** Dataset records follows **

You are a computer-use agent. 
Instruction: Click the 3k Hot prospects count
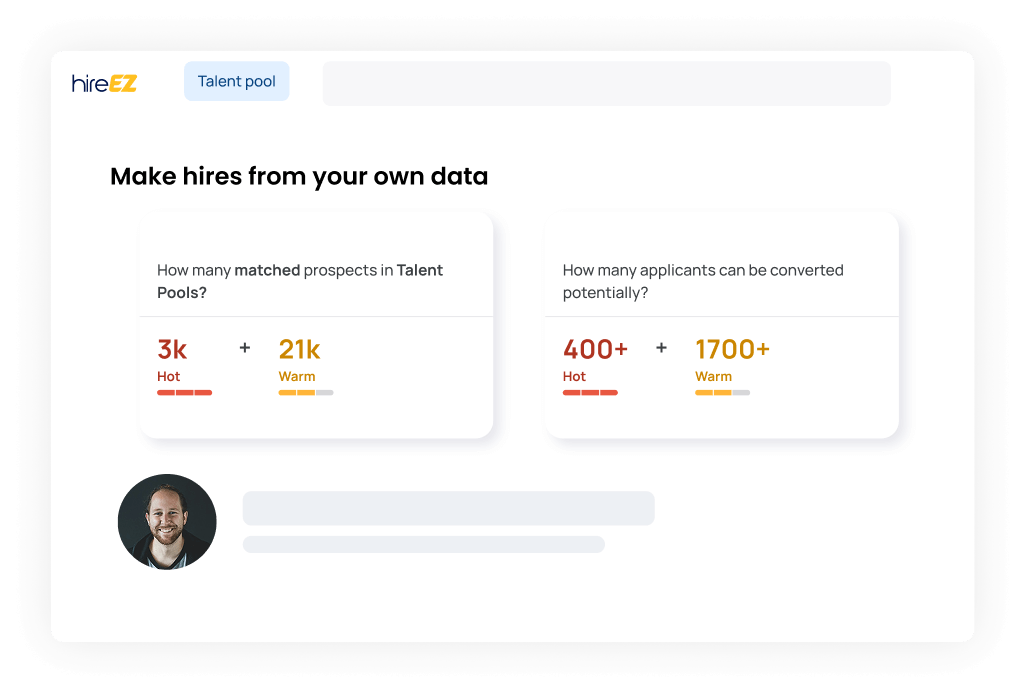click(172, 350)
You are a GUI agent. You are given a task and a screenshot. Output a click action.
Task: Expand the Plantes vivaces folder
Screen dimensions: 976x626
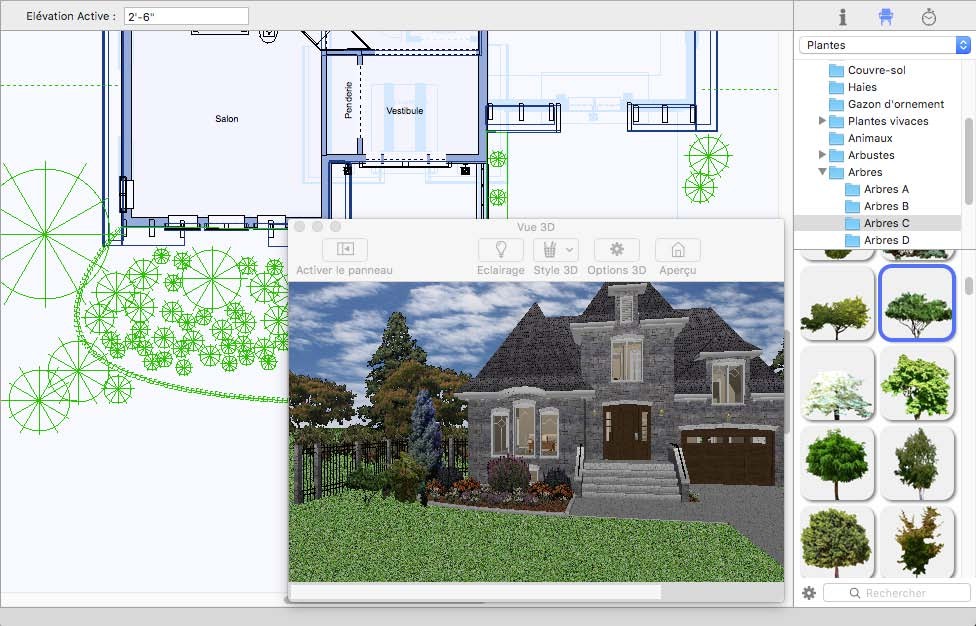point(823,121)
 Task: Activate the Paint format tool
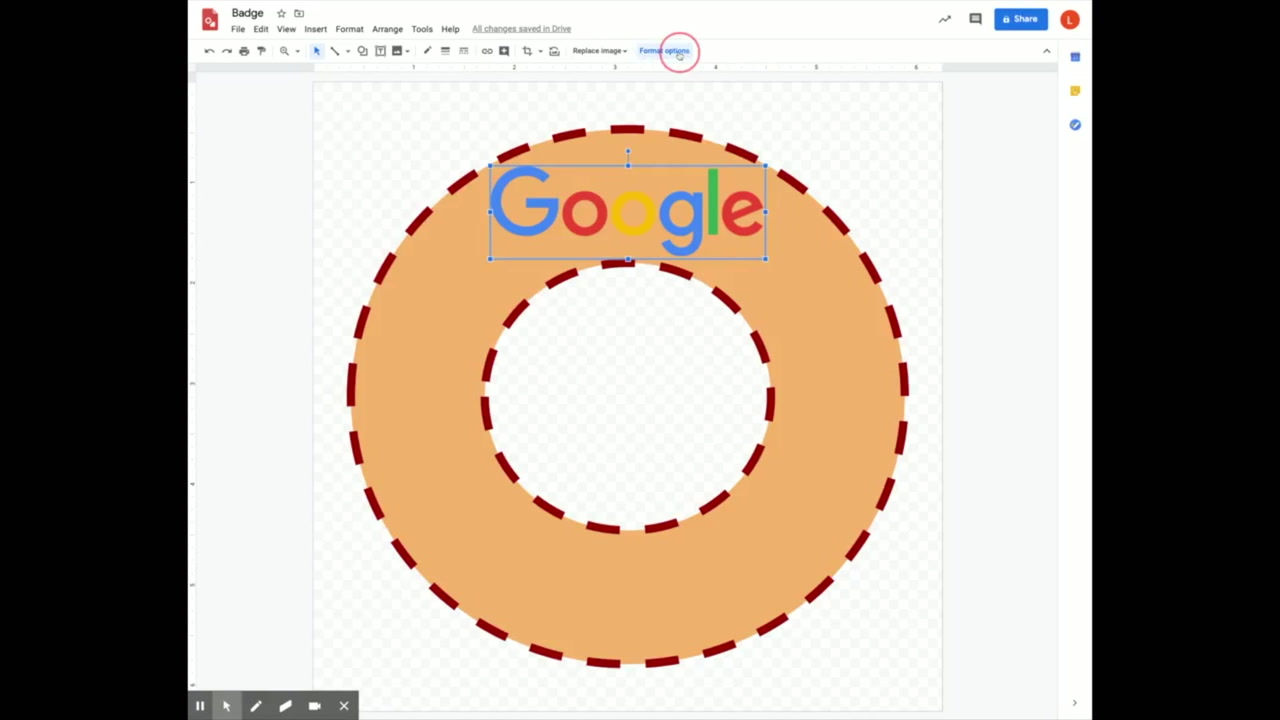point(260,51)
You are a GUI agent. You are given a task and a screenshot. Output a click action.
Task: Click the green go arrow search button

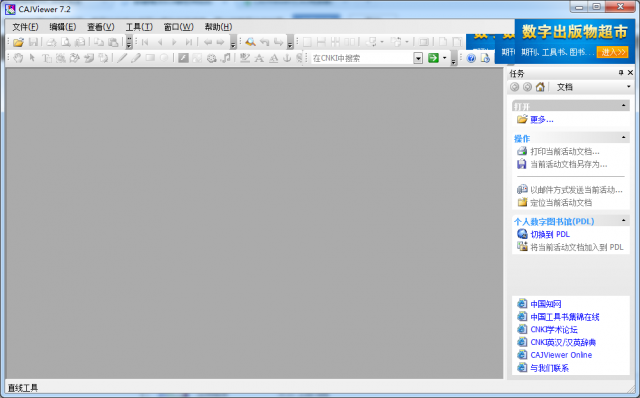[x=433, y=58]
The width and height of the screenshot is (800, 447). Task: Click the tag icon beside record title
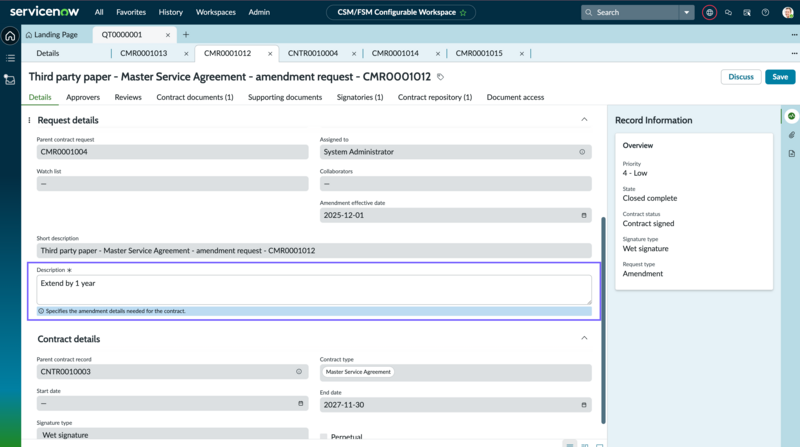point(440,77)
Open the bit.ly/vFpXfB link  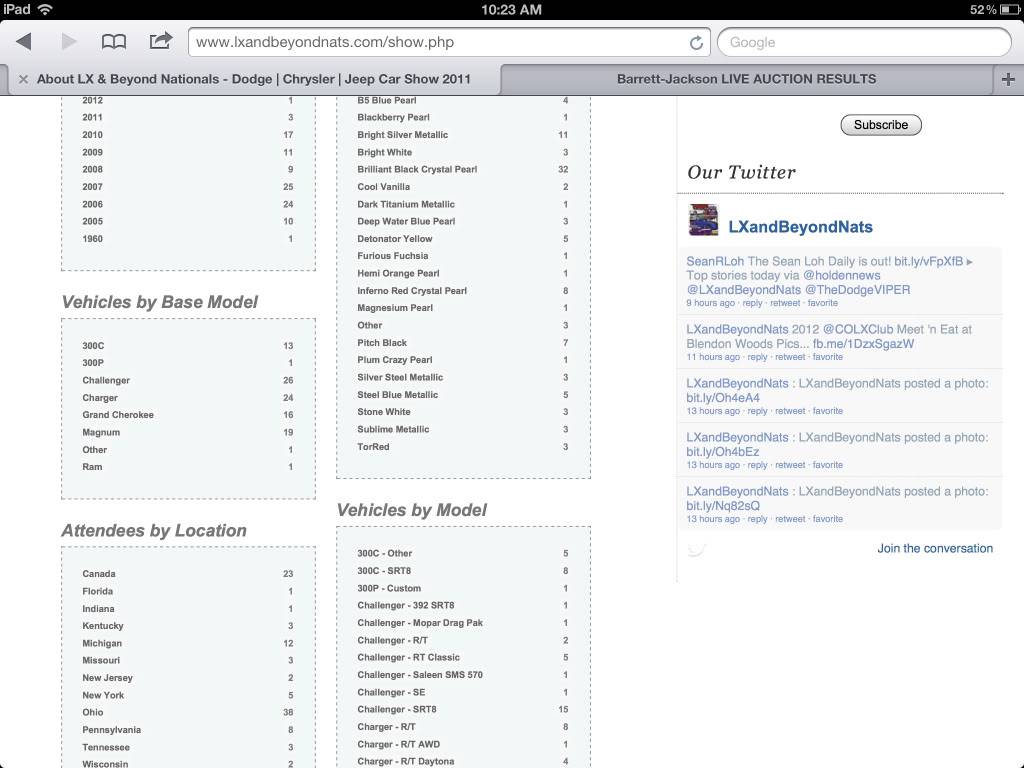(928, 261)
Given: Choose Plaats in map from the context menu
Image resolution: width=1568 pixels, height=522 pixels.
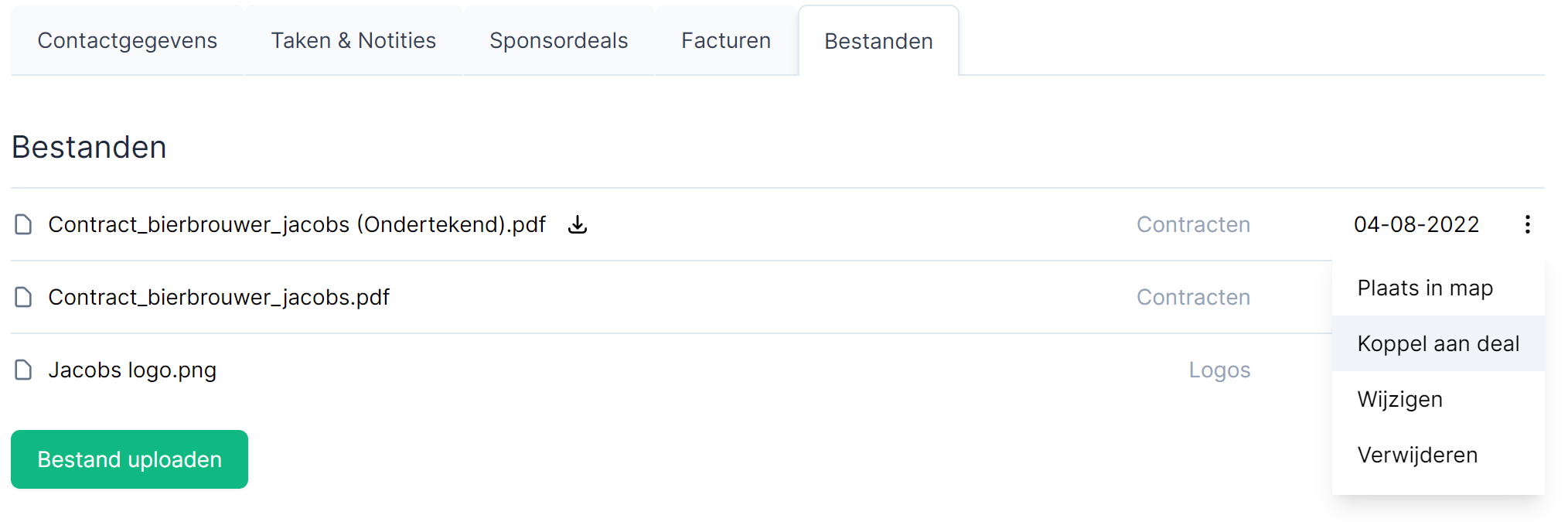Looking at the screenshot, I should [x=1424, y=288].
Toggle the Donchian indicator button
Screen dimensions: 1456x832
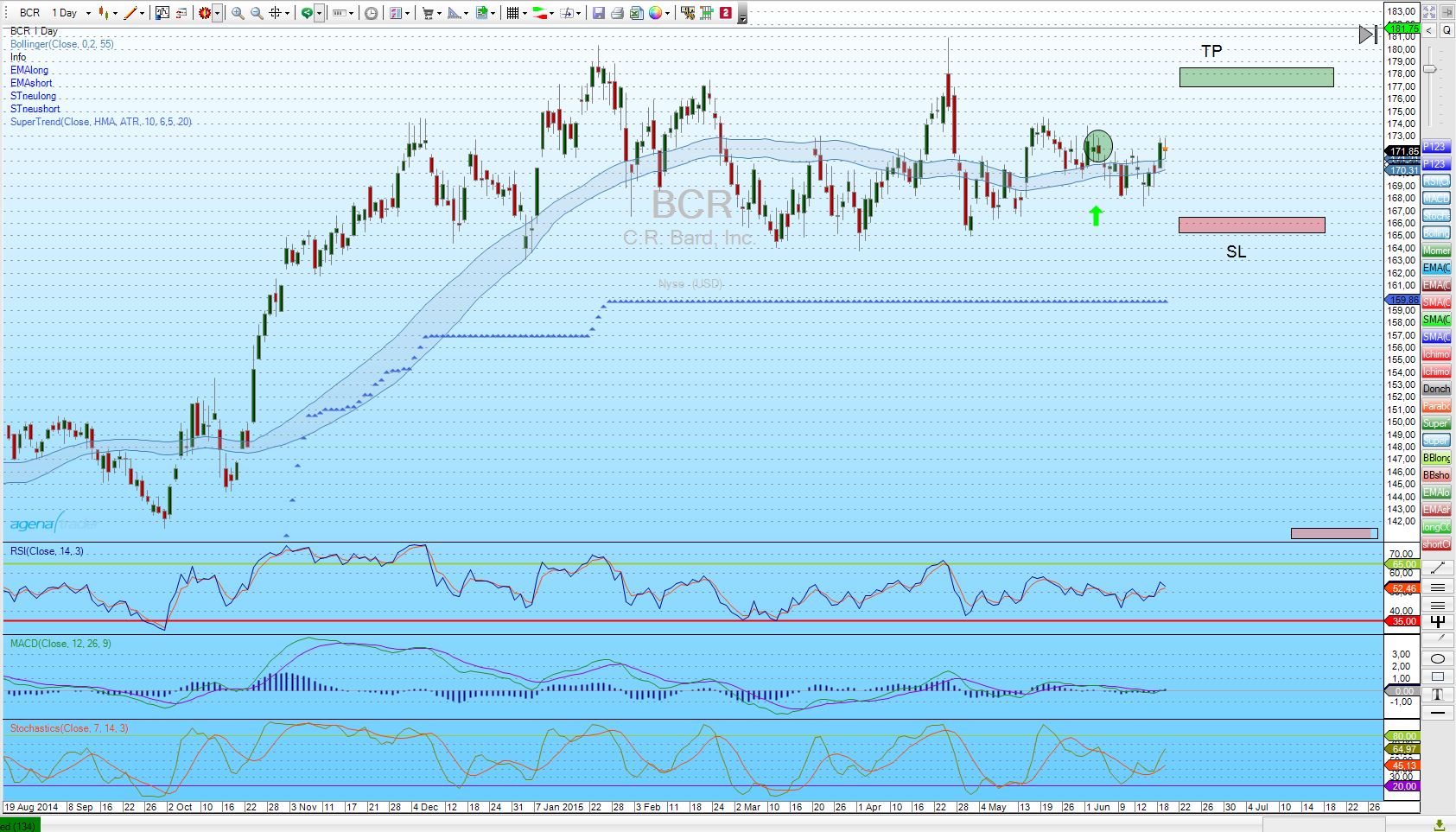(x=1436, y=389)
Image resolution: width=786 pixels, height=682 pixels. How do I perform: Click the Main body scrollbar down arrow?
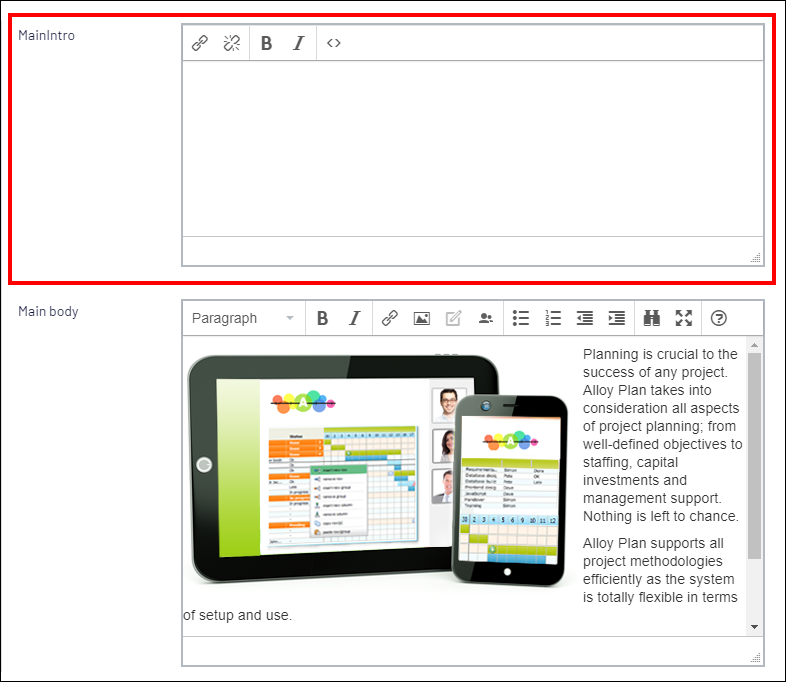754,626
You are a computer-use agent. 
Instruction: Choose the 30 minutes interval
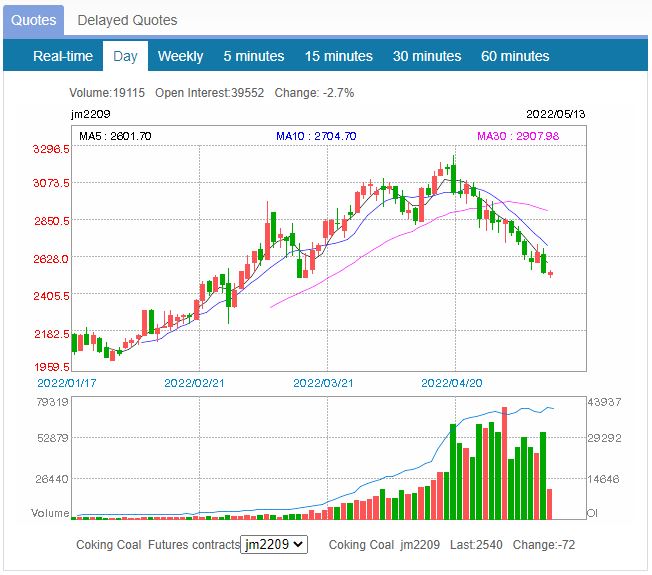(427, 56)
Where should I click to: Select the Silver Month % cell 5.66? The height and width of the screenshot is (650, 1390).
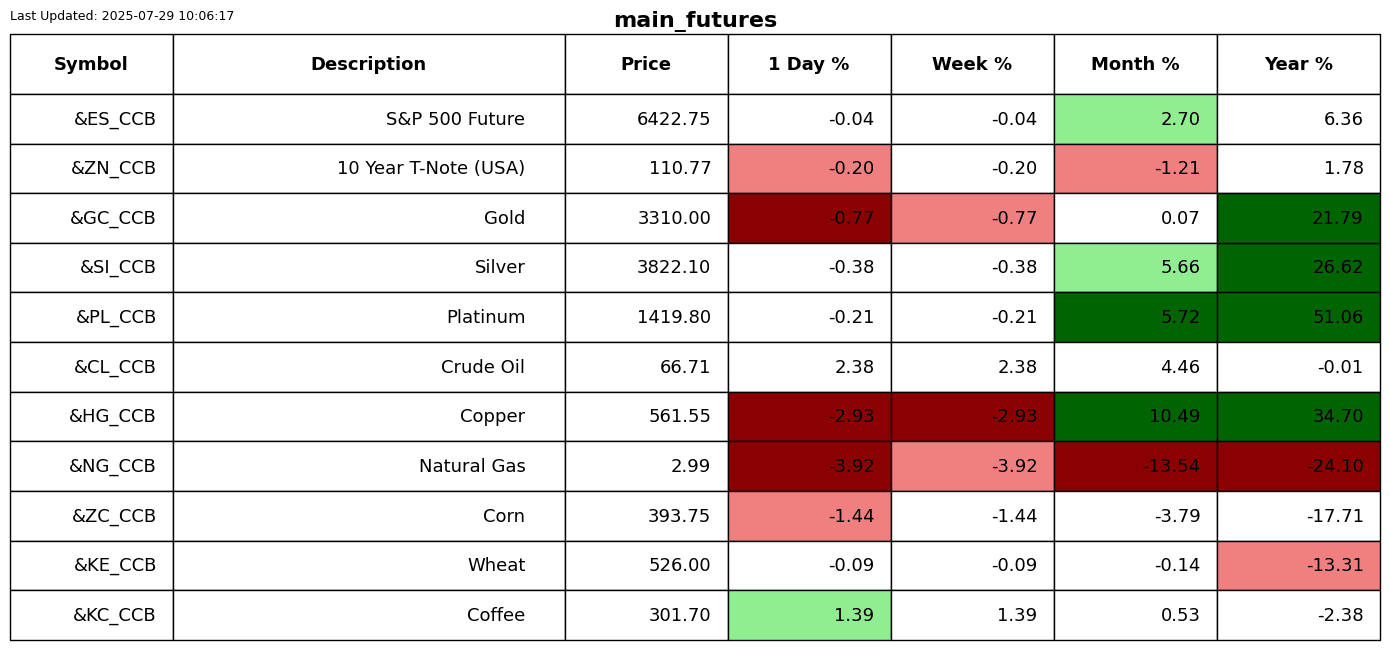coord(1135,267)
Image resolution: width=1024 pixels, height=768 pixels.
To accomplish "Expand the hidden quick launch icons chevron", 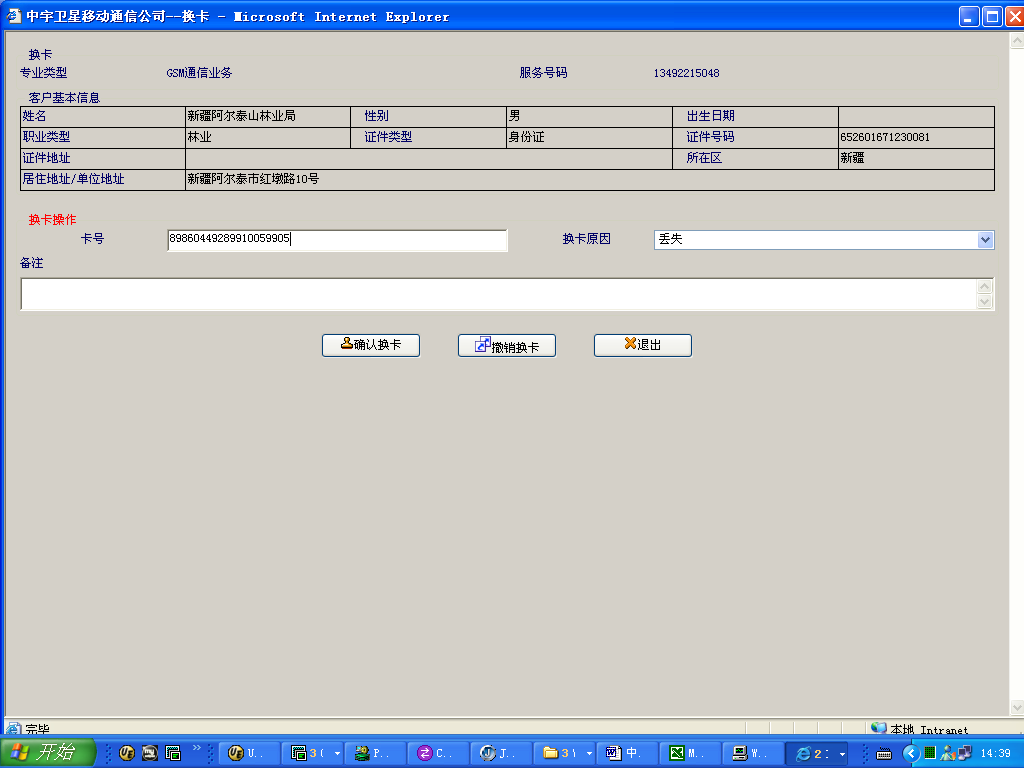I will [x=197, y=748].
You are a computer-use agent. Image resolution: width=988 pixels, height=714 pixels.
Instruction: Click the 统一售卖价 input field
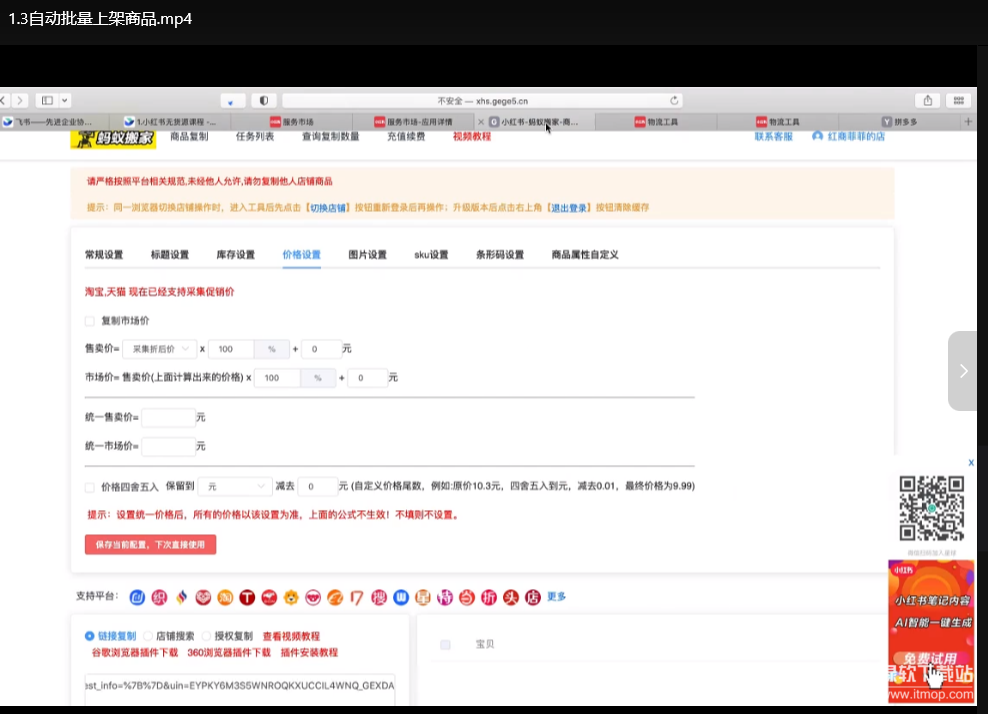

** End of Dataset records **

## Exercise brief
What are the lines above from the one with "Image resolution: width=786" to the one with "Image resolution: width=1024", both included? Reproduce them exactly, without pictures.

## Solution
Image resolution: width=786 pixels, height=682 pixels. How do I perform: Click the Main body scrollbar down arrow?
754,626
You are a computer-use agent. 
Instruction: Choose the 30 minutes interval
(427, 56)
Where should I click to: Select the Silver Month % cell 5.66? The height and width of the screenshot is (650, 1390).
coord(1135,267)
Image resolution: width=1024 pixels, height=768 pixels.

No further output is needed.